Read a single user's Tweets going back a month and even your best friend
starts to look a little nuts. Do it with their git history and you'll
sometimes get a very different impression of their work habits, too.

In my experience, these services tend to make people look worse, not better.
But I can't always give the benefit of the doubt when I'm making a critical
hiring decision.

------
dimino
I've been in interviews where those stupid "I have three balls and want to
guarantee the ball I pick is red" questions get asked, and what I've noticed
is if they _want_ to hire me, I can just take vague guesses and they'll help
me along, but if they _don 't want_ to hire me, they'll sit coldly, watching
as I flounder about. By the time I've sat down in the chair, a lot of times
the person hiring has already made a choice. I'm not charismatic enough to
reverse their choice, but I'm not antisocial enough to disqualify myself if
they already like me.

The thing I learned about applying to jobs last time I went through this is
that if your primary goal is obtaining a source of income, you need to send
your resume to ~10 people a day, every day, and go on every possible
interview, and do every possible thing people ask you to do.

You'll still lose a lot of jobs to these techniques, because they're
effectively random, but since it's random, your odds of success increase with
volume. Eventually you'll hit a position that you _do_ just randomly happen to
know the algorithm they're looking for, or they don't ask CS theory questions
(I'm self taught, so theory is a weak point for me as well), and you can talk
about/demonstrate your _actual_ job qualifications, rather than some contrived
talent that's entirely irrelevant to the position.

------
twreactistricky
Tech hiring sucks, and the people who continue to do such a bad job at it seem
to wear their behavior and tactics as a mark of pride.

There are a few companies that make it a point to mention they avoid the kind
of interviews you've been getting. Perhaps try to seek them out rather than
rely on recruiters

------
gcb0
when they don't give you feedback, most of the time it means "you're great but
we also found John OK for 1/3 of the price"

------
cloudjacker
Hey Sahat, one problem is the small sample size any one person can get during
the interview process, so I recently did this process and in one month I
embarked on interviews with 15 companies and progressed to various stages. The
recruiter was Hired.com and I wrote about it here:

[https://gist.github.com/ericlw/16b55e038028e1e4768e](https://gist.github.com/ericlw/16b55e038028e1e4768e)

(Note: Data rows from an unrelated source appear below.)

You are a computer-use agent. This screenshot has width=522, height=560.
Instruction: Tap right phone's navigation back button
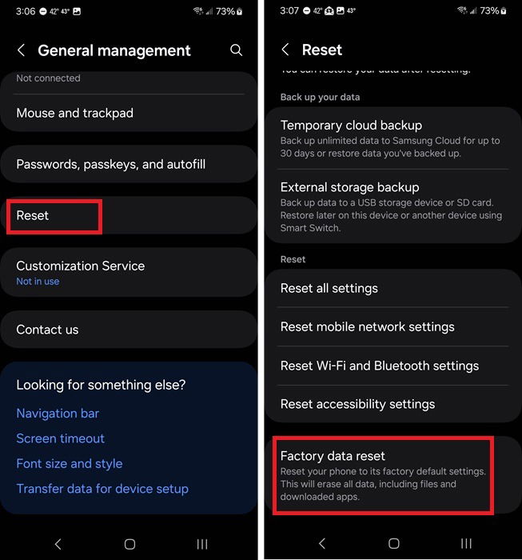click(x=322, y=543)

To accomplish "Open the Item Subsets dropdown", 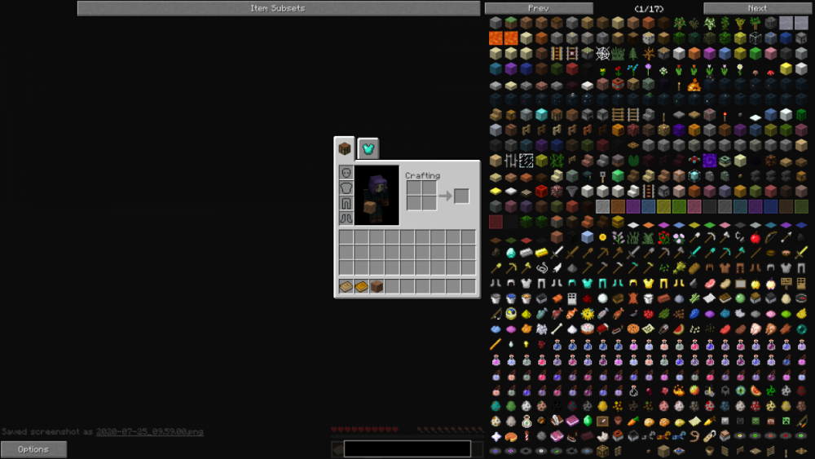I will (278, 8).
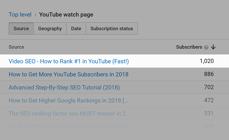Select the Subscription status tab
The height and width of the screenshot is (140, 229).
(112, 29)
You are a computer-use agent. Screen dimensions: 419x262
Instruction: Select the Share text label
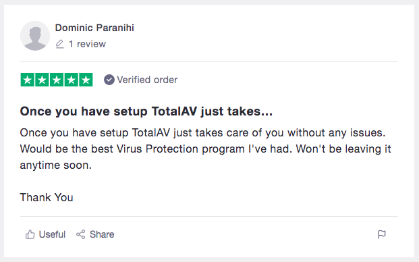[102, 234]
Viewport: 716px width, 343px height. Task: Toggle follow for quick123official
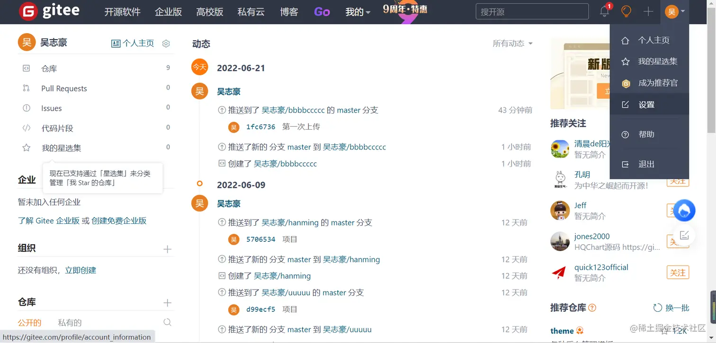[678, 273]
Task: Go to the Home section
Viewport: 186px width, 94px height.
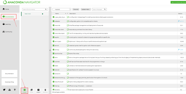Action: (6, 9)
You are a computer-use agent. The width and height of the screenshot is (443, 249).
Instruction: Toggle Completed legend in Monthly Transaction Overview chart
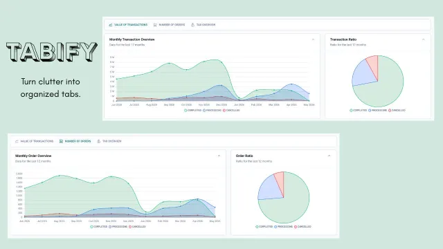[x=193, y=111]
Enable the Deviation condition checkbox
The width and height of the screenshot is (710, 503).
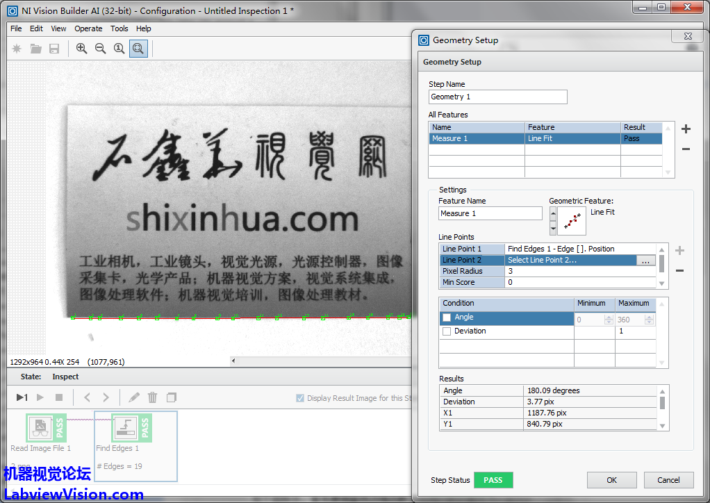click(447, 331)
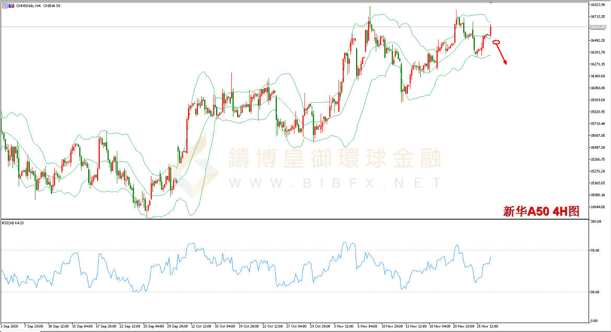This screenshot has width=611, height=332.
Task: Click the WWW.BIBFX.NET watermark text
Action: point(334,183)
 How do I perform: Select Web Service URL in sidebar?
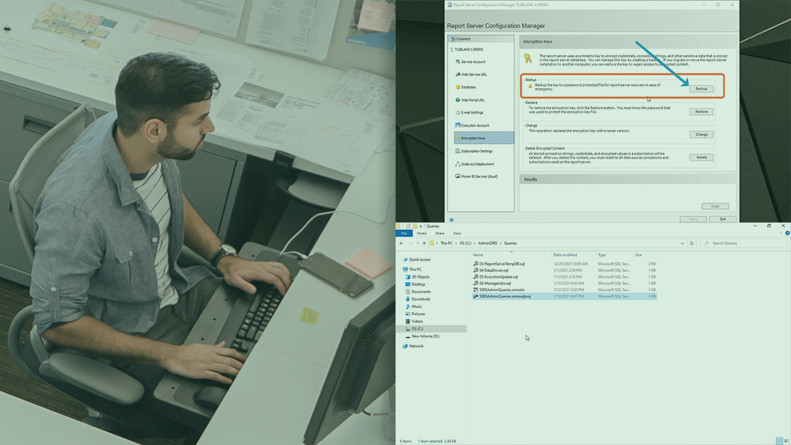[x=473, y=75]
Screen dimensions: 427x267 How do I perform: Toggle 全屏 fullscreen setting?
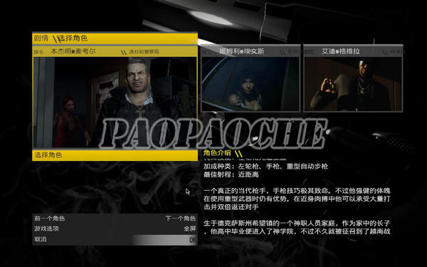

Because Hired.com prescreens companies and have a limited pool of both types
of companies and types of candidates, it is easier to get a better sample size
based on type of role.

I primarily talk about some of the arbitrary offers, instead of the interview
process. But you might find it interesting too.

------
elcct
Not sure what is the problem. If you don't like the hiring methods of those
companies (I agree those methods are retarded), then you are not their target.
Look for something else. There is plenty of this for everyone.

------
notliketherest
If you don't like Google's hiring process, apply somewhere else. There's
plenty of viarety among a whole host of different companies large and small.
The reality is Google gets hundreds of thousands of candidates a year and has
these processes in place for a reason. The interview machine at Google spans
the entire company and everyone is expected to participate and give detailed
feedback at each stage and "rank" a candidate on a 1-4 scale. You have to have
some sort of normalization in place when you're interviewing at that scale,
it's not enough to say "oh, this guy invented homebrew or this guy has some
cool open source project, let's fast track him." It's unrealistic to think
that. A lot of people complain that Google spends too much time on "things
that don't matter like nuances of algorithms" but I'd disagree with that
point. Google's not in the business of hiring "frontend devs" or "node js
devs" theyre looking to hiring well rounded software engineers that would be
expected to fit in any role given to them org wide. And honestly, it's not
hard to pick up a data structure book and a "software engineer interview
questions" book and study for a few weeks prior. You'd probably do pretty
well.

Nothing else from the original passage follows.